In one to three sentences, explain how the Anteater excerpt says the system is able to synthesize a variety of visualizations and interactions automatically.

— start of Document passage —

Rebecca Faust, Katherine Isaacs, William Z. Bernstein, Michael Sharp, Carlos Scheidegger

TL;DR

This paper presents Anteater, a visualization-first debugger that automatically instruments Python programs to produce execution traces enriched with user-specified variable values. By organizing traces into a generalized context tree and related value plots, Anteater enables global overviews and interactive exploration that expose execution structure, value trends, dependencies, and relationships beyond traditional line-by-line debuggers. The approach leverages a tracing pipeline (AST-based instrumentation) and a data backend (JSON-to-SQL, Vega-Lite visualization) to support flexible visualizations and interactions, including selection, filtering, faceting, and linking to source code. Preliminary user studies and a comparative IDE evaluation indicate that Anteater supports discovery of bugs and deeper program understanding, though the work notes limitations in trace size, single-threaded focus, and the need for future integration with IDEs and broader scalability. Overall, Anteater demonstrates the potential of visualization-centric debugging to provide richer, global insights into program execution and value behavior, with practical implications for debugging workflows and education.

Abstract

Debugging is famously one the hardest parts in programming. In this paper, we tackle the question: what does a debugging environment look like when we take interactive visualization as a central design principle? We introduce Anteater, an interactive visualization system for tracing and exploring the execution of Python programs. Existing systems often have visualization components built on top of an existing infrastructure. In contrast, Anteater's organization of trace data enables an intermediate representation which can be leveraged to automatically synthesize a variety of visualizations and interactions. These interactive visualizations help with tasks such as discovering important structures in the execution and understanding and debugging unexpected behaviors. To assess the utility of Anteater, we conducted a participant study where programmers completed tasks on their own python programs using Anteater. Finally, we discuss limitations and where further research is needed.

Anteater: Interactive Visualization of Program Execution Values in Context

TL;DR

This paper presents Anteater, a visualization-first debugger that automatically instruments Python programs to produce execution traces enriched with user-specified variable values. By organizing traces into a generalized context tree and related value plots, Anteater enables global overviews and interactive exploration that expose execution structure, value trends, dependencies, and relationships beyond traditional line-by-line debuggers. The approach leverages a tracing pipeline (AST-based instrumentation) and a data backend (JSON-to-SQL, Vega-Lite visualization) to support flexible visualizations and interactions, including selection, filtering, faceting, and linking to source code. Preliminary user studies and a comparative IDE evaluation indicate that Anteater supports discovery of bugs and deeper program understanding, though the work notes limitations in trace size, single-threaded focus, and the need for future integration with IDEs and broader scalability. Overall, Anteater demonstrates the potential of visualization-centric debugging to provide richer, global insights into program execution and value behavior, with practical implications for debugging workflows and education.

— end of Document passage —
— start of Supplied records —

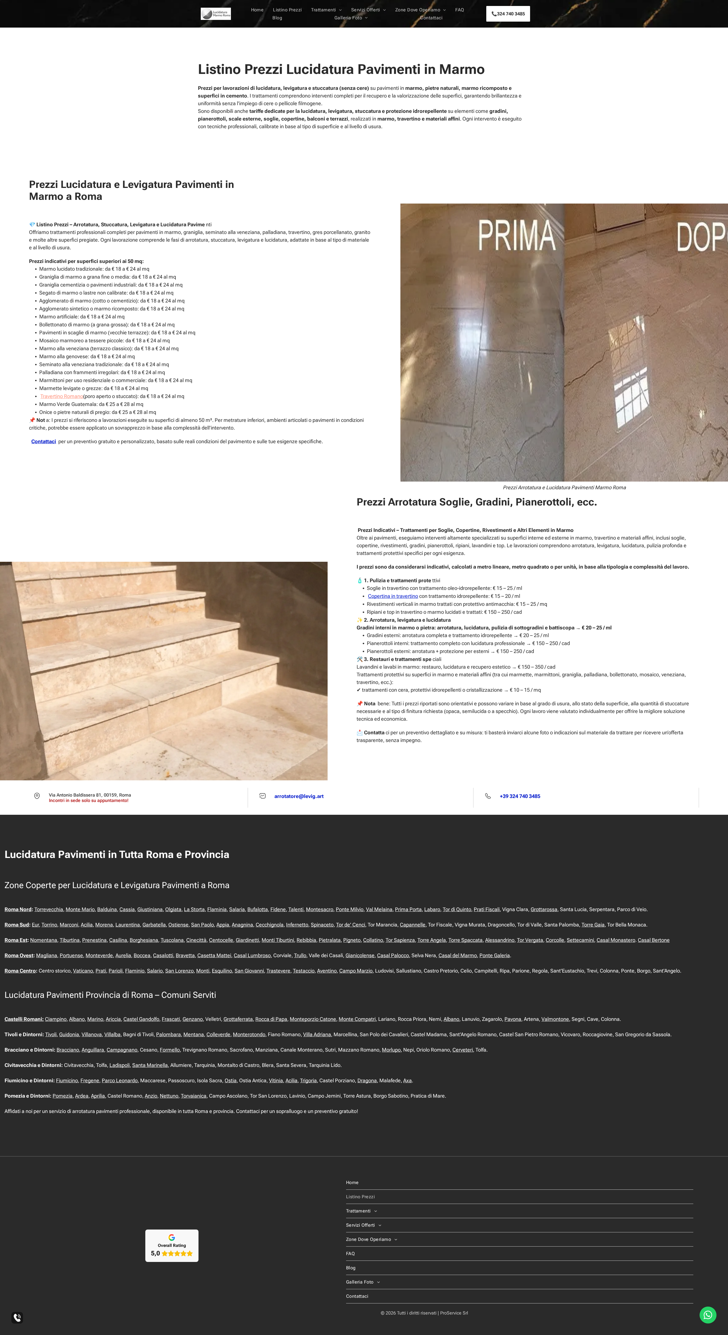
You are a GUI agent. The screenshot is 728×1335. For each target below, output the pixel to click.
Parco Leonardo (120, 1080)
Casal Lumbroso (252, 955)
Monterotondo (249, 1034)
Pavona (512, 1019)
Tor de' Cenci (350, 925)
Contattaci (43, 441)
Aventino (327, 971)
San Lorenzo (179, 971)
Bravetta (185, 955)
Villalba (112, 1034)
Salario (155, 971)
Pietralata (330, 940)
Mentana (193, 1034)
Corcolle (555, 940)
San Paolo (202, 925)
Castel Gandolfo (141, 1019)
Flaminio (134, 971)
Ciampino (56, 1019)
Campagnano (122, 1050)
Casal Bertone (654, 940)
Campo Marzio (356, 971)
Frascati (171, 1019)
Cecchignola (270, 925)
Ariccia (113, 1019)
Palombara (168, 1034)
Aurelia (123, 955)
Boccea (142, 955)
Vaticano (83, 971)
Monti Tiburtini (278, 940)
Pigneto (352, 940)
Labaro (432, 909)
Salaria (237, 909)
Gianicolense (360, 955)
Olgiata (173, 909)
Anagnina (242, 925)
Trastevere (278, 971)
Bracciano (68, 1050)
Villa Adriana (317, 1034)
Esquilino (222, 971)
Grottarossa (544, 909)
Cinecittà (196, 940)
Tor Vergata (530, 940)
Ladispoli (119, 1065)
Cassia (127, 909)
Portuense (71, 955)
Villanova (92, 1034)
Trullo (300, 955)
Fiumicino (67, 1080)
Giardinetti (247, 940)
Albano (77, 1019)
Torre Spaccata (465, 940)
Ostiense (178, 925)
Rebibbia (306, 940)
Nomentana (43, 940)
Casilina (118, 940)
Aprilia (98, 1096)
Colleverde (218, 1034)
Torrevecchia (48, 909)
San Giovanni (249, 971)
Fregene (89, 1080)
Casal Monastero (616, 940)
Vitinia (276, 1080)
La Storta (194, 909)
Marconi (69, 925)
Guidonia (69, 1034)
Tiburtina (70, 940)
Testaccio (304, 971)
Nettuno (169, 1096)
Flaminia (217, 909)
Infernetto (297, 925)
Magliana (46, 955)
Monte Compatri (357, 1019)
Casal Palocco (393, 955)
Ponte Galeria (494, 955)
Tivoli (51, 1034)
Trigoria (308, 1080)
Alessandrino (499, 940)
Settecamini (580, 940)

— end of Supplied records —

* [Solution for this task]: Anteater organizes its trace data in a way that produces an intermediate representation, and that representation can be used to synthesize a variety of visualizations and interactions automatically. This sets it apart from existing systems, which often build their visualization components on top of an existing infrastructure.